GETTING SUPPORT AND IMPROVING COPING SKILLS

Some of your loved one's behaviors may be difficult, exhausting, and even frightening for you. When you feel frustrated, try to remember that these behaviors are part of the disease that is affecting the person's brain. Many caregivers struggle with feelings of guilt and anger and need support and reassurance to remember that the disease is creating the behavior, not the person they once knew.

Social support is important for caregivers, whose own mental health can be affected by the stress and sadness of caring for someone with dementia. Help is available from support organizations, newsletters, books, and sites on the Internet—many of these are listed at the end of this guide. Joining a support group allows caregivers to meet and share ideas with others who are coping with similar problems. Group members who have "been there" can often share good ideas for dealing with day-to-day problems. You can locate the nearest support group by contacting the Alzheimer's Association or sometimes through a community organization (e.g., senior center) or a local hospital.

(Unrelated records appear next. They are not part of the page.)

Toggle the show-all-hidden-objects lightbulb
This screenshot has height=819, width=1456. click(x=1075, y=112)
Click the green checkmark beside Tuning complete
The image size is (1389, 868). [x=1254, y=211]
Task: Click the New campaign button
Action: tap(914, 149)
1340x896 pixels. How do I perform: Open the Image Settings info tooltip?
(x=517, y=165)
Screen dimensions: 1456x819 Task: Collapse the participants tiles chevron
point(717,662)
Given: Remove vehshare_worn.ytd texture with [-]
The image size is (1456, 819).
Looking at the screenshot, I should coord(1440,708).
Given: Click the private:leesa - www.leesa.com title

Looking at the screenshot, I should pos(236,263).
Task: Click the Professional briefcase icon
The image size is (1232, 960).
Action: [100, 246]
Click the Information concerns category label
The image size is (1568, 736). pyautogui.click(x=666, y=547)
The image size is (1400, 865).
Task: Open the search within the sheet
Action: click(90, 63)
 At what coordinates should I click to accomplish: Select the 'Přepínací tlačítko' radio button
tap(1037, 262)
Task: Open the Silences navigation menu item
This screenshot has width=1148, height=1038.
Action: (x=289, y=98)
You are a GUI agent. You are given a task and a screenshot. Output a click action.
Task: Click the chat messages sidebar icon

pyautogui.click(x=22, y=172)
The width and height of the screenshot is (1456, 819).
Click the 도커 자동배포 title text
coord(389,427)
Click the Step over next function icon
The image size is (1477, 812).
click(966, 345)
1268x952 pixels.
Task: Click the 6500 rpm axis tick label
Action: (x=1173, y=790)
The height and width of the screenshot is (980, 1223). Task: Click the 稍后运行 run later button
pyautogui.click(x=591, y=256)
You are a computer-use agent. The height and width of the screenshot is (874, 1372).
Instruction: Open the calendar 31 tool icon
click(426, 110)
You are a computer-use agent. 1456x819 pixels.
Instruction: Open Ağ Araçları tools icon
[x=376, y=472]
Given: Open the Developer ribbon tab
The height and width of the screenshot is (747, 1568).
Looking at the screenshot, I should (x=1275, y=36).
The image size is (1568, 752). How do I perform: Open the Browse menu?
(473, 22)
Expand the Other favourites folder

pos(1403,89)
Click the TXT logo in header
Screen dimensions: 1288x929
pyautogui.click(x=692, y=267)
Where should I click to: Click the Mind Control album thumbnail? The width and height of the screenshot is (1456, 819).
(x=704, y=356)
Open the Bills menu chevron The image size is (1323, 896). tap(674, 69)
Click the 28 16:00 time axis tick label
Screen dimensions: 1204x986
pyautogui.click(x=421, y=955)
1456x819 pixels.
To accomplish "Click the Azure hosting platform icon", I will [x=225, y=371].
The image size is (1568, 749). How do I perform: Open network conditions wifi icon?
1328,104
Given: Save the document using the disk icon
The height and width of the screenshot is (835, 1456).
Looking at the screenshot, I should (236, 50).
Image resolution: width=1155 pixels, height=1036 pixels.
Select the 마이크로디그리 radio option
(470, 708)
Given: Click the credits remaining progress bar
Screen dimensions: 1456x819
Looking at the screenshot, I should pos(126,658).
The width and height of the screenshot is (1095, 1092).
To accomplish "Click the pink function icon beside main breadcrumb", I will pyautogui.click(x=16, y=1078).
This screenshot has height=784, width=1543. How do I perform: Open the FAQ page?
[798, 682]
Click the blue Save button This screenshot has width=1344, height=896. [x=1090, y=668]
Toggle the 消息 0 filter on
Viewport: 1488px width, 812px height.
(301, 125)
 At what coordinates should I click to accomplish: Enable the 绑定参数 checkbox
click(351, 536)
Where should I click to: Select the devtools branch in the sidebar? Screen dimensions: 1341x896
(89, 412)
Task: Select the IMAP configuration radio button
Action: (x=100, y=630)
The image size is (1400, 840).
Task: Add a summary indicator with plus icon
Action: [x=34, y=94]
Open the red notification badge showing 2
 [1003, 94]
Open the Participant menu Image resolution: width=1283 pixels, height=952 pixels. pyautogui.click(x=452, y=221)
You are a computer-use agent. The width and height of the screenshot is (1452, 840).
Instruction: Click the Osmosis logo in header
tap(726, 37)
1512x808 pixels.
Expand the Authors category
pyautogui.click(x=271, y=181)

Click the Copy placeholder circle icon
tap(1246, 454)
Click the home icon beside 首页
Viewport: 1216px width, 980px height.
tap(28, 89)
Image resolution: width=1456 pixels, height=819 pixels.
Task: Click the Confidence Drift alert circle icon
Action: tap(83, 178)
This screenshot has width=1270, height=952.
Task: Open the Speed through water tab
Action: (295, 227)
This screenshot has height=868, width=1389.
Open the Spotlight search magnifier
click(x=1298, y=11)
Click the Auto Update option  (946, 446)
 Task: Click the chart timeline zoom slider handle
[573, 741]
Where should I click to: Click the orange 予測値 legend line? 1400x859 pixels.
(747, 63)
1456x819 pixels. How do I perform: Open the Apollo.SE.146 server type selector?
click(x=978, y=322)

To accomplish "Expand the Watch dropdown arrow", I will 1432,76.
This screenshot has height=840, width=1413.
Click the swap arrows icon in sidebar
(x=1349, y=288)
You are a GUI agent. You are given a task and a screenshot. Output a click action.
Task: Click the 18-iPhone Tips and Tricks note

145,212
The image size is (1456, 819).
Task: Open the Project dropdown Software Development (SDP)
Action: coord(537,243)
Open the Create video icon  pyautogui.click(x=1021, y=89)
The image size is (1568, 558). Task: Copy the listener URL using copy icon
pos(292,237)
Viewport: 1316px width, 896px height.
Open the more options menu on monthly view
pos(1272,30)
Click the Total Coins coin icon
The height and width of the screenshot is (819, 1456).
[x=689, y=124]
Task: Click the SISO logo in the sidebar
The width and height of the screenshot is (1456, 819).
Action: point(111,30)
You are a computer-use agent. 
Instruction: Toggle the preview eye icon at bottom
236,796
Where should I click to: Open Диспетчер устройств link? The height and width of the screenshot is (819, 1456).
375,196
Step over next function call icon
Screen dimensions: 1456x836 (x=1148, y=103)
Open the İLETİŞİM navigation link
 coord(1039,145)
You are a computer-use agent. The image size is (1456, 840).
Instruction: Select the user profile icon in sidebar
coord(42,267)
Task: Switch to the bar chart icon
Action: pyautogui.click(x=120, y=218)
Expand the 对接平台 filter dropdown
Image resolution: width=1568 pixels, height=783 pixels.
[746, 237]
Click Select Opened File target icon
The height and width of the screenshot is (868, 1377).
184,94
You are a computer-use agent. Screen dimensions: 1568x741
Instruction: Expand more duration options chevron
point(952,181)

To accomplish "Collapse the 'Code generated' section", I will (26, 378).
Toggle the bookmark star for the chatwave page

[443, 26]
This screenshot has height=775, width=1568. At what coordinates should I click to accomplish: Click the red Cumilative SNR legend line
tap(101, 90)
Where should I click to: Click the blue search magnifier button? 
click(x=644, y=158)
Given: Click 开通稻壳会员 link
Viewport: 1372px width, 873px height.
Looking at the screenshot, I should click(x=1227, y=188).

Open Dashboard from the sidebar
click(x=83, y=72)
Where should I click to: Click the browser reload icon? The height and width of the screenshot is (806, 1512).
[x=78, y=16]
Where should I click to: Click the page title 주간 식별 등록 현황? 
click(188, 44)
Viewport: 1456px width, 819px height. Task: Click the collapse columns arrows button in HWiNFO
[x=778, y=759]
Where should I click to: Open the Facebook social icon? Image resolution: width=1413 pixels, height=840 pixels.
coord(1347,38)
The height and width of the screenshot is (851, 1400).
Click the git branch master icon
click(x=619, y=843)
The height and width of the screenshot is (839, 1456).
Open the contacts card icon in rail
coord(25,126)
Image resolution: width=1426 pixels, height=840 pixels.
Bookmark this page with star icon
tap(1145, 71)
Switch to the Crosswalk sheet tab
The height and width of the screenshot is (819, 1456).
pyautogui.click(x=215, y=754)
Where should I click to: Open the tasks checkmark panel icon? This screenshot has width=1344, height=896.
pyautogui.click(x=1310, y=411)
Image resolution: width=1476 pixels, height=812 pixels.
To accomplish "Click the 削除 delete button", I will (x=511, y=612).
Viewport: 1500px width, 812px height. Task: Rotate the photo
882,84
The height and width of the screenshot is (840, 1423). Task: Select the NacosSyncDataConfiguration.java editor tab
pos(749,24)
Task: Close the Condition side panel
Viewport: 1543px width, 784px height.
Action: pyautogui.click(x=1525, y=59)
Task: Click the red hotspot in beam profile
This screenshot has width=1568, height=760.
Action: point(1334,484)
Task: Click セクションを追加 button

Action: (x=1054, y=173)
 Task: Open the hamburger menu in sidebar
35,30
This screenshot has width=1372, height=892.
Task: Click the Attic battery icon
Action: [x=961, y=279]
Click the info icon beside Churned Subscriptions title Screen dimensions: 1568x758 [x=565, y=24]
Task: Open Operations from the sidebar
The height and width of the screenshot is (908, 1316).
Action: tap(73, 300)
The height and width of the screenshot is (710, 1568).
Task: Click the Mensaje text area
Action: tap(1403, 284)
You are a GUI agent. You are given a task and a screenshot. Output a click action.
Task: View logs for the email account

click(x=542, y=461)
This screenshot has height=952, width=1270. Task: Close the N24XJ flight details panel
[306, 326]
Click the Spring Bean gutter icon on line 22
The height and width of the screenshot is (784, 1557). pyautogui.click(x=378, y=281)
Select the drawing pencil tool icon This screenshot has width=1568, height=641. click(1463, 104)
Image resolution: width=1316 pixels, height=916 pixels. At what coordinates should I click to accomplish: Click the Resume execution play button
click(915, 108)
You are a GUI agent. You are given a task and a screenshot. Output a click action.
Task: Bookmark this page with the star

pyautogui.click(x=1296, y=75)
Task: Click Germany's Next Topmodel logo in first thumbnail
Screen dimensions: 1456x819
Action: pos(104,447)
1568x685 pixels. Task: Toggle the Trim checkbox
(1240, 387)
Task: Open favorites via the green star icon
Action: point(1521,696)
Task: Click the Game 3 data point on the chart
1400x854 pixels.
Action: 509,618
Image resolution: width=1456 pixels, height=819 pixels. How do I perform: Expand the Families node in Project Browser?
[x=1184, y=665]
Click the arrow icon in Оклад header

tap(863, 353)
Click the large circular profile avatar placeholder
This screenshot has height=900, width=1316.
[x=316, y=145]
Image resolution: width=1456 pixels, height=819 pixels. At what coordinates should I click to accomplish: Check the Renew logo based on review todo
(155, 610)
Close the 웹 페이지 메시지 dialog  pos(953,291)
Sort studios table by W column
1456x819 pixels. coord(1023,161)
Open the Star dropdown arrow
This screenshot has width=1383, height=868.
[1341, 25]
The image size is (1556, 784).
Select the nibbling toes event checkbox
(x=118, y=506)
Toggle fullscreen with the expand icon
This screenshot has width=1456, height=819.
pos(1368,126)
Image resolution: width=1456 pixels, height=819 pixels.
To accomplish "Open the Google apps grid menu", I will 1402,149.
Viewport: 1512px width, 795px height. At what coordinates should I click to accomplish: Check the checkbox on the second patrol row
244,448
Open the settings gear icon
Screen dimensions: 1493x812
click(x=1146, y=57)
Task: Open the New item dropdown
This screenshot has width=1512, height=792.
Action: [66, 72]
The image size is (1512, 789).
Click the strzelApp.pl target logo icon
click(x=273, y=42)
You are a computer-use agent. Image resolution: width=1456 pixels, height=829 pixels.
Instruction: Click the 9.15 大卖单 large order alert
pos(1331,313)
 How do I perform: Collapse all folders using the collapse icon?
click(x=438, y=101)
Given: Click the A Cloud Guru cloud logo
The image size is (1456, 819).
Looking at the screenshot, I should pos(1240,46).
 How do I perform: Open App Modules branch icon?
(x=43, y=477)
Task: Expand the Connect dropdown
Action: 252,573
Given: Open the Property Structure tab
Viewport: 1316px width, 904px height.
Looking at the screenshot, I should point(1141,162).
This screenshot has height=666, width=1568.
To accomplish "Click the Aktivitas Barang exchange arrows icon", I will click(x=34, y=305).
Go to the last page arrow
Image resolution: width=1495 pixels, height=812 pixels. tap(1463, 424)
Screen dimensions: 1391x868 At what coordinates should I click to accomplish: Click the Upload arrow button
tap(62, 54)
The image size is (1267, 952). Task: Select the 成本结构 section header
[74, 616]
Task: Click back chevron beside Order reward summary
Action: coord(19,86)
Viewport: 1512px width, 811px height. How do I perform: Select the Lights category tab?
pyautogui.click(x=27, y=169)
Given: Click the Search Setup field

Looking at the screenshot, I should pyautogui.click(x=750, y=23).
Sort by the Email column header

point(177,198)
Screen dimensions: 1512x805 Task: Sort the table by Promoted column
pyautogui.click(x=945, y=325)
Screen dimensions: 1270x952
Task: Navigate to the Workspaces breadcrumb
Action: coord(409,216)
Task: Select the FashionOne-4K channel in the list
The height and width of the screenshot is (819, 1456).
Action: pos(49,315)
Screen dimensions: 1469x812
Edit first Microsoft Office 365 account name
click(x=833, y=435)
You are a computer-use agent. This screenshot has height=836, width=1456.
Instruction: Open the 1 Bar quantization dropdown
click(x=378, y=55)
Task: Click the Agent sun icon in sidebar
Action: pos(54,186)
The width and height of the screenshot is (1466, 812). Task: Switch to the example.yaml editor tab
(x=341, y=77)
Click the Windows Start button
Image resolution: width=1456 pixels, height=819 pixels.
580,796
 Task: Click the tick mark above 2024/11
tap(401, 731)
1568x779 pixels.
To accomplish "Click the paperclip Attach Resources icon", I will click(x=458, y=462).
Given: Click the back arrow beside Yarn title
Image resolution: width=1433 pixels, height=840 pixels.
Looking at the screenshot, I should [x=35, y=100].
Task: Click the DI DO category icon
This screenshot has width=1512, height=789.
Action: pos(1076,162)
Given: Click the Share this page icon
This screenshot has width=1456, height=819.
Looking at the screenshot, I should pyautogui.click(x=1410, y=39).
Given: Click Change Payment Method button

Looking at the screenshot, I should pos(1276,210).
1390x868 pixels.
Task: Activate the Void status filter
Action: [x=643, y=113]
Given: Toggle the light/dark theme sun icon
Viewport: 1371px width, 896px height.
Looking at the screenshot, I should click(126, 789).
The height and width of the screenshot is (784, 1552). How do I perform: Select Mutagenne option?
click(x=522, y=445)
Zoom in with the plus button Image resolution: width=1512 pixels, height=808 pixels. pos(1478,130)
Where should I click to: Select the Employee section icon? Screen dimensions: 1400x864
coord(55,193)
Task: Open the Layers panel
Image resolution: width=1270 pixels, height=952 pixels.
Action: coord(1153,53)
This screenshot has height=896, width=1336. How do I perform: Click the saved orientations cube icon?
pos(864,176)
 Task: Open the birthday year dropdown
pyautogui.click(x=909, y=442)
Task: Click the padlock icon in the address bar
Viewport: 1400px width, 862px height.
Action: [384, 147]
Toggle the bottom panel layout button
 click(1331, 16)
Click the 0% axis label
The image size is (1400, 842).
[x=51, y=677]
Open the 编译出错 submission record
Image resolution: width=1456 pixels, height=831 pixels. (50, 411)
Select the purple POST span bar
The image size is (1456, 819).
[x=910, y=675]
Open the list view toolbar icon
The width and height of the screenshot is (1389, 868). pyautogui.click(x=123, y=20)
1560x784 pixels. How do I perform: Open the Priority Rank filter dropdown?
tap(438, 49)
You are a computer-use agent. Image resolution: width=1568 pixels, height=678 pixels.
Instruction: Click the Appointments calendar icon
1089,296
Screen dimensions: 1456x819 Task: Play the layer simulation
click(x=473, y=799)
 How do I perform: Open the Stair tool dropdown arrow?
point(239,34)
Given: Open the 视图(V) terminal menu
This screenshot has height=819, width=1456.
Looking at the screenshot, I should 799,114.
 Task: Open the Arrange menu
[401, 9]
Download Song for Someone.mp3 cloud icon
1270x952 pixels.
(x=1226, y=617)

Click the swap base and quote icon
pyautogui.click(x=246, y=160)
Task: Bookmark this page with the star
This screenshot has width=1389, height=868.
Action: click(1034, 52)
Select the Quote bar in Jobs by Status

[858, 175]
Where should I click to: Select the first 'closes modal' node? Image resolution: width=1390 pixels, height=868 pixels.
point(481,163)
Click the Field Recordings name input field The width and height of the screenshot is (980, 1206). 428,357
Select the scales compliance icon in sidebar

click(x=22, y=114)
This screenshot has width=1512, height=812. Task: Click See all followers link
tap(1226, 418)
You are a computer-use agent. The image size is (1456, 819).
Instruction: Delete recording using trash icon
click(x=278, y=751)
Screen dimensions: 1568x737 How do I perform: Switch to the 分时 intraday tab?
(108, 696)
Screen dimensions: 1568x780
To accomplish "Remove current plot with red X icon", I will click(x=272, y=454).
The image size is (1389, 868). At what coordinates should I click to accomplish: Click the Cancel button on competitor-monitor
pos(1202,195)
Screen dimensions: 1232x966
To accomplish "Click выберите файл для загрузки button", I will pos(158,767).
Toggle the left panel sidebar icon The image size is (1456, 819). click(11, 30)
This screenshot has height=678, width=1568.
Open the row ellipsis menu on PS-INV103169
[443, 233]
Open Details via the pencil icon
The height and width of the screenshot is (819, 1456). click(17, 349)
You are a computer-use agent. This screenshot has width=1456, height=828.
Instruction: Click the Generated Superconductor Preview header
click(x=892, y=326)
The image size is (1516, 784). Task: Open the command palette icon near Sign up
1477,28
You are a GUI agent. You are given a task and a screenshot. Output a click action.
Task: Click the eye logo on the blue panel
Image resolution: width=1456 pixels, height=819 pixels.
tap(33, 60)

Therapists can help caregivers deal with stress, anxiety, or depression and sort out conflicts about priorities in time or living arrangements. Religious organizations can also help through support groups, and some individuals may find solace in counseling from a member of the clergy.

Caregivers sometimes find it hard to arrange time to attend meetings or groups outside the home. In this case, you might want to try calling one of the telephone help lines, most of which are toll-free, where clinicians and counselors as well as trained peer counselors are available to answer questions or just talk about problems you may be having. There are also a number of Web sites, Internet chat groups, e-mail listserves, and bulletin boards that can provide support and information for caregivers. In addition, there are many good educational publications and videotapes. Some have been written or produced by experts for families and caregivers; others have been written by family members or even people with dementia.


A FINAL WORD ABOUT AGITATION IN DEMENTIA

It is painful to see a family member change and decline because of dementia, and especially difficult if agitation is also present. It is helpful to remember the following points in caring for an agitated family member with dementia:

* The agitation is caused by a medical illness; it is not the fault of the person with dementia.
* It is important to provide a calm, structured, safe, and caring environment.
* Carefully chosen medications can relieve distress and help the person function.

Research in treating agitation is only in the very early stages. We have presented the best of current opinion, but much remains to be learned. Learn as much as you can about dementia and the agitation that can occur with dementia—your knowledge will make a difference in the quality of life for you and your family member.